Exactly as they appear, retype the lines from the one containing "This screenshot has" through the final line of the data below. Leave pictures out.

(Available records)

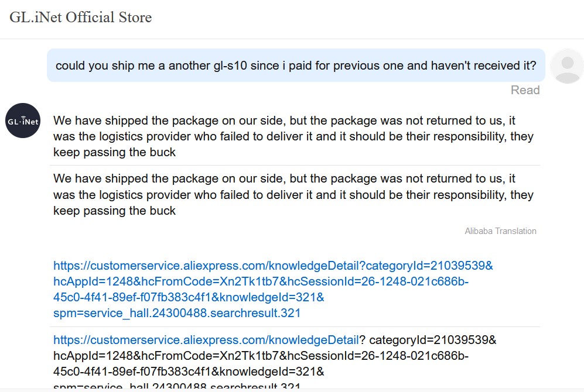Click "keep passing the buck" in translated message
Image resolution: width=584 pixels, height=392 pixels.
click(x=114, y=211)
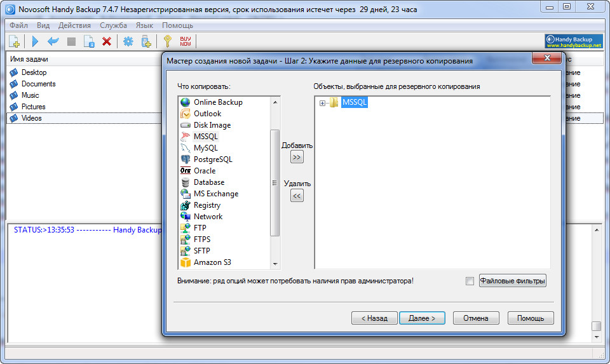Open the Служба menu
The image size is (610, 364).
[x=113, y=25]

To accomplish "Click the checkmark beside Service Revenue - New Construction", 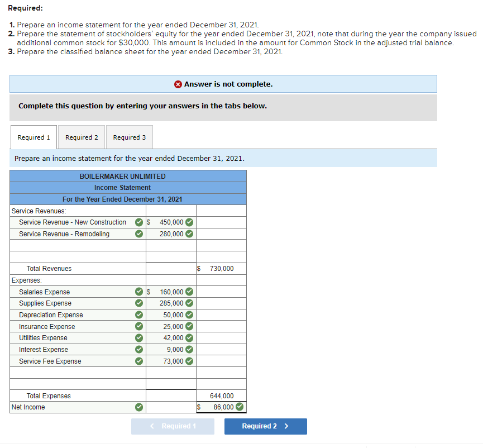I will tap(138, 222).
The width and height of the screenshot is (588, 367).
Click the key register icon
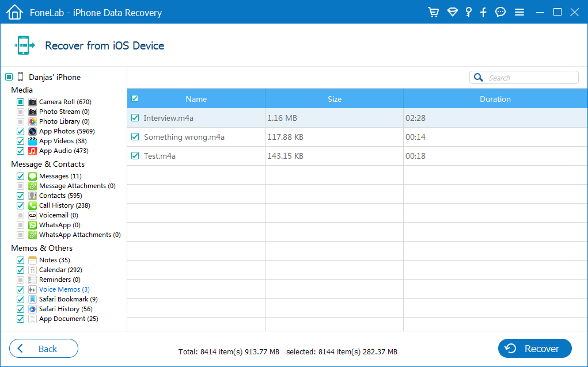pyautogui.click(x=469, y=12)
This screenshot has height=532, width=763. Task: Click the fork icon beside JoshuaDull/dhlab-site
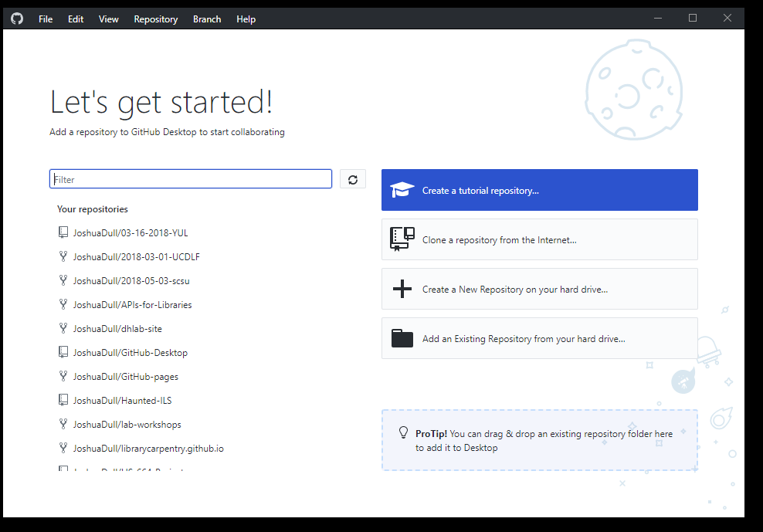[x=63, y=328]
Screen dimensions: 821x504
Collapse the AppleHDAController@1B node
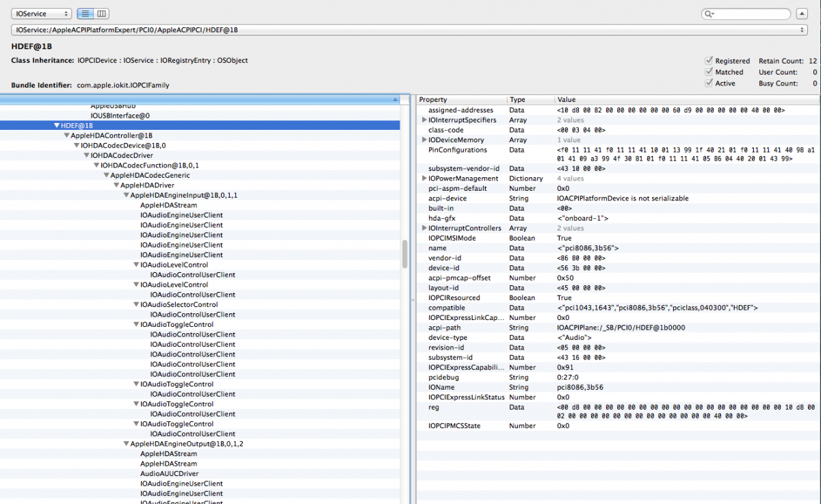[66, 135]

(End Available records)

## Written answer:
This screenshot has height=532, width=763. Task: Click the fork icon beside JoshuaDull/dhlab-site
[x=63, y=328]
Screen dimensions: 821x504
Collapse the AppleHDAController@1B node
[66, 135]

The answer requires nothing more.